There are more than 5,000 breweries in the U.S. – 5,301 to be exact according to the Brewers Association. This is a shocking number considering there were only about 2,000 in 2011. Needless to say there is a huge amount of growth in the beer making industry; specifically in the craft beer segment. But with all this growth; are we headed for a craft beer bubble? Are we at risk of too many breweries? Is too much beer an actual thing?
The craft beer growth has started to slow down and many believe the market is nearing its capacity. The numbers that the Brewers Association provided are very telling and I think there will be changes ahead for the craft beer community.
Craft Beer Statistics
Of the 5,301 breweries in the U.S., 5,234 are craft. In 2016, 826 new breweries opened and 97 closed. Craft breweries represented almost 25 million barrels of beer last year which was up 6% from 2015. While sales represented $23.5 billion which was up 10% and moved them to 21.9% share of the market by dollar. Which is a considerably favorable position considering craft beer only represents 12.3% of the market by volume.
What does all of this mean? There was a higher increase in new breweries than beer production. This tells us that the new breweries are small and the large breweries are not growing like they did in past years.
Craft beer is holding its retail value as there was more growth there than in production. Craft beer is not an inexpensive hobby but we already know that.
Is The Craft Beer Bubble Real?
Some say we are headed for a craft beer bubble but I disagree. Every industry has it’s limits and beer is no different but there is still plenty of room for craft beer to take market share from the macro breweries. Craft beer has momentum but nearly 88% of the beer consumed is made by the macro brands. So there is plenty of room to grow. Saying we are headed towards a bubble means there would a crash of some sort. I don’t see that happening.
What I do think we will witness is a battle for market share among all breweries. Small breweries will take market share from the larger established local brands. These local brands will take market from the regional breweries as they expand distribution. The large craft breweries as well as the macro brands will be where the battle will rage the most. Sam Adams, Sierra Nevada, Budweiser, etc are the companies that will have the hardest time growing through the continued craft beer boom.
Hundreds or maybe thousands of new breweries can be opened without causing a collapse in the beer industry. Yes, the breweries at the top will feel a pinch but that is natural as an industry reshapes. There is still a high demand for he neighborhood brewery right now. This is where the growth will be the fastest as people opt for ultra local brews over national or regional brands.
In my area, Cincinnati, there are nearly 40 breweries which is an impressive number for our size city. But I believe we can support many more; maybe even twice as many. But these will not be large breweries but instead small brewery/taprooms that serve their local community. They will sell nearly all of their beer directly to customers and only package special release beers.
Future Growth Concerns
There should be some attention paid to the future growth of craft beer. Most breweries will want to grow but the goal of becoming a regionally distributed beer may not be a viable option as that space is quite crowded. And it may not be the best fit for craft beer either.

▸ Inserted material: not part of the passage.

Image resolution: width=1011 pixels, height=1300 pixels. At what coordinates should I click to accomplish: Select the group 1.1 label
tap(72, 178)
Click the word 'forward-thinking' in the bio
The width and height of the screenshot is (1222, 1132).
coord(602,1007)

New craft breweries are focusing on selling the majority of their beer through their taproom instead of relying on distribution. They do this with onsite sales as well as packaged beer sales. This is a more sustainable business model for many as they enjoy higher margins and maintain more control. Through community engagement, special beer releases and other functions; a brewery can continue to grow. Many will distribute their brews but it is not their primary goal or focus.

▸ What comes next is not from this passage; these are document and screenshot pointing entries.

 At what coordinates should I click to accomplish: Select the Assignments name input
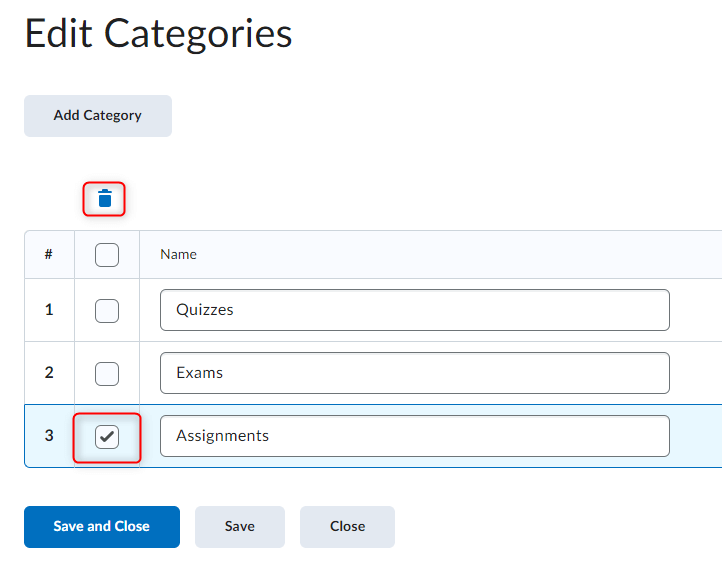[x=414, y=436]
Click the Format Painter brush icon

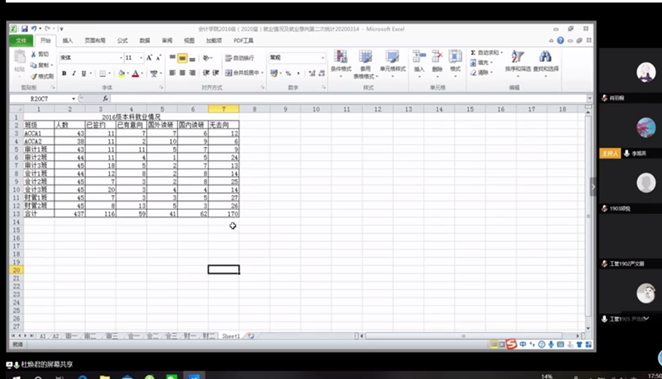pyautogui.click(x=34, y=76)
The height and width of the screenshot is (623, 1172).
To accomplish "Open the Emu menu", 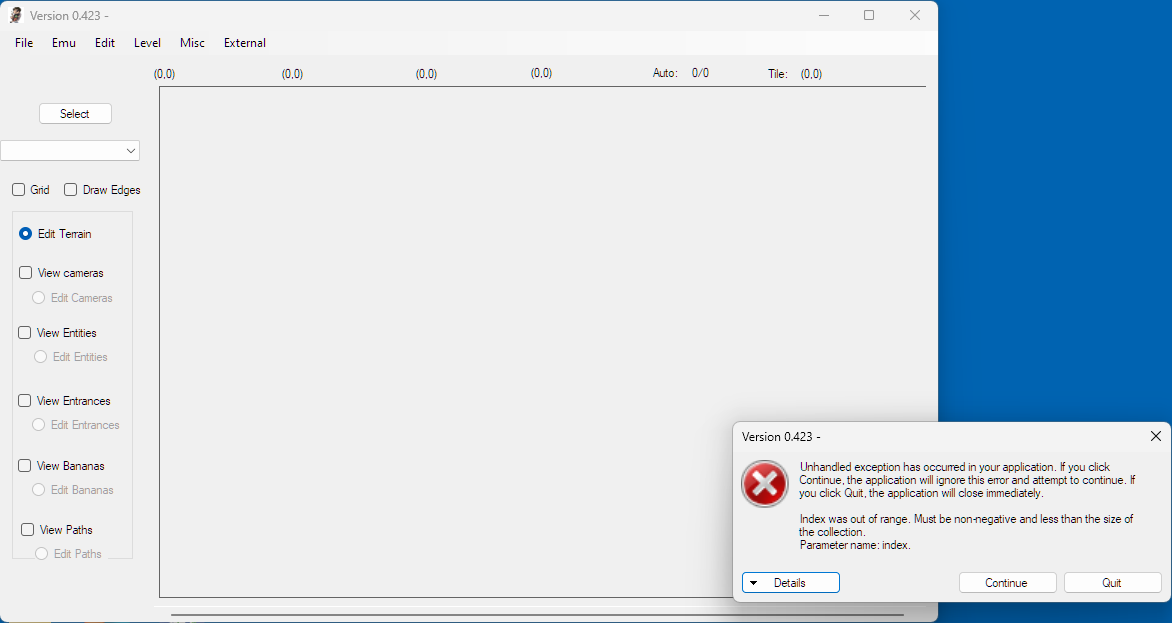I will [64, 43].
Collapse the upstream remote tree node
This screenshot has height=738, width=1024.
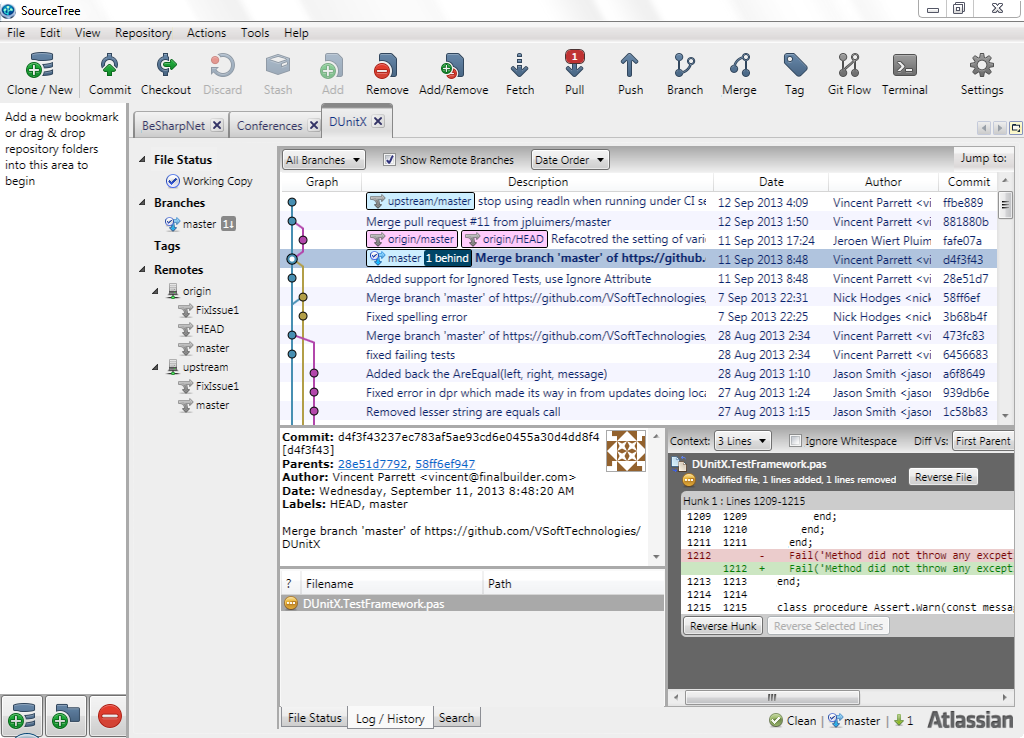tap(157, 368)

Another business plan that we will see take off is having multiple small breweries in different cities. So instead of a brewery expanding production and distributing from one central facility, breweries will opt to open a new small brewery in every market that they expand. Platform Beer Co. in Ohio is a perfect example of this. Beginning in Cleveland, Ohio, just last year they opened their second taproom AND brewery in Columbus, Ohio. This is just a few hours south of the original location. They self-distribute into the area near their brewery and use proximity to build strong relationships with the local community. They believe in being entrenched in the local economy and there is only one way to do that; become part of it.
So growth is possible; it just may not look the same as it did years ago where a large facility and wide distribution was the ultimate goal.

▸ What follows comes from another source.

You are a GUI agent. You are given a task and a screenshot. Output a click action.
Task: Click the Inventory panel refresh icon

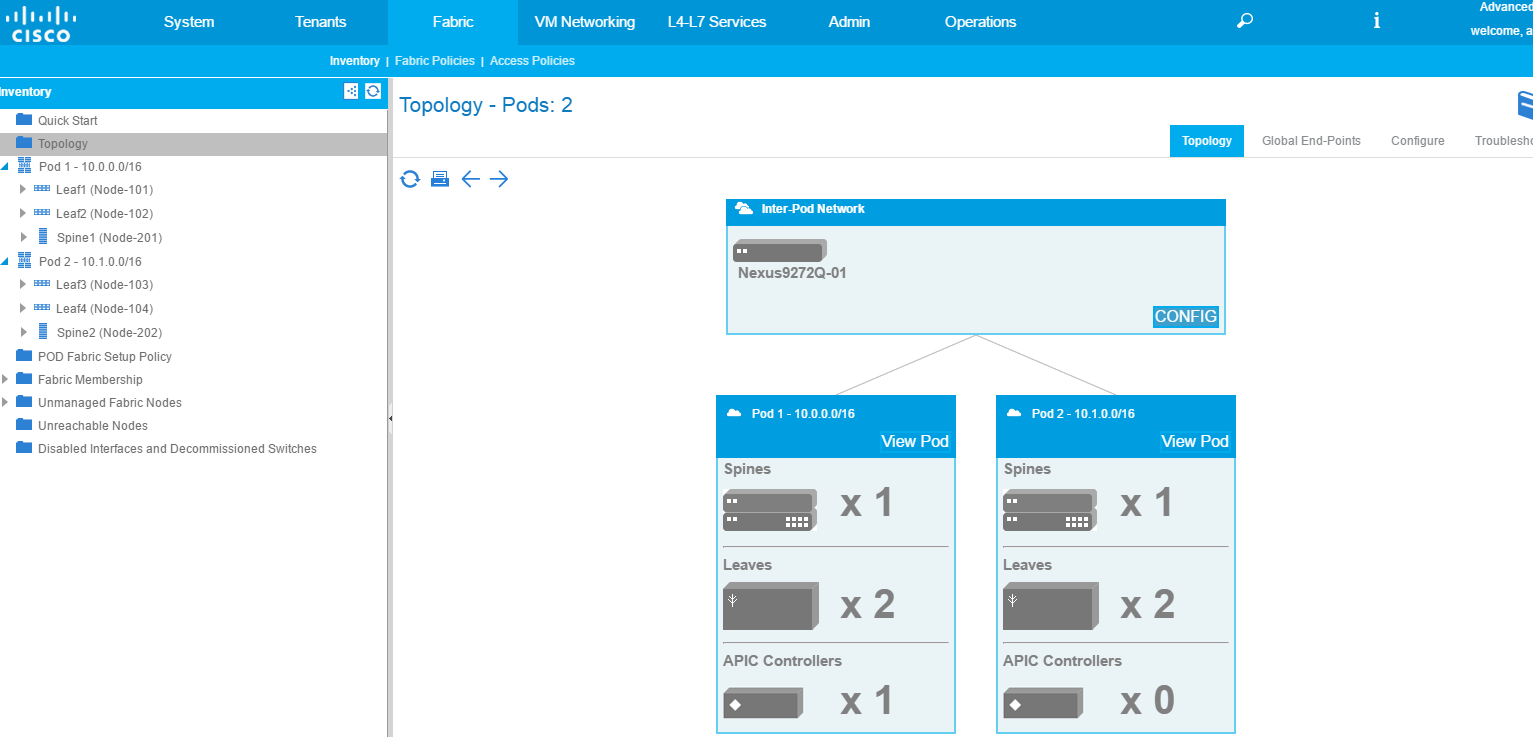tap(373, 91)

I do not think we are headed for a craft beer bubble. There will be consistent growth in new breweries and overall production to keep the industry healthy. There will be a shift in market share and brewers will need to think about how they grow and remain viable in this new craft beer world. For small to medium sized breweries, they will need to invest locally and be cautious about expanding beyond a single or multi state presence. But none of this means the craft beer bubble will burst and cause a collapse of the industry.
Many cities and states have room for many more breweries to open and meet the demand for quality craft beer. How many breweries is too many? That’s hard to predict but we can easily add hundreds of new breweries per year. Who knows, maybe there will be a time when there are 10,000 breweries in the US.
What I do know is the industry will continually change but as long as breweries are integrated into the community, there will be room for growth.
Do you think we are nearing a craft beer bubble?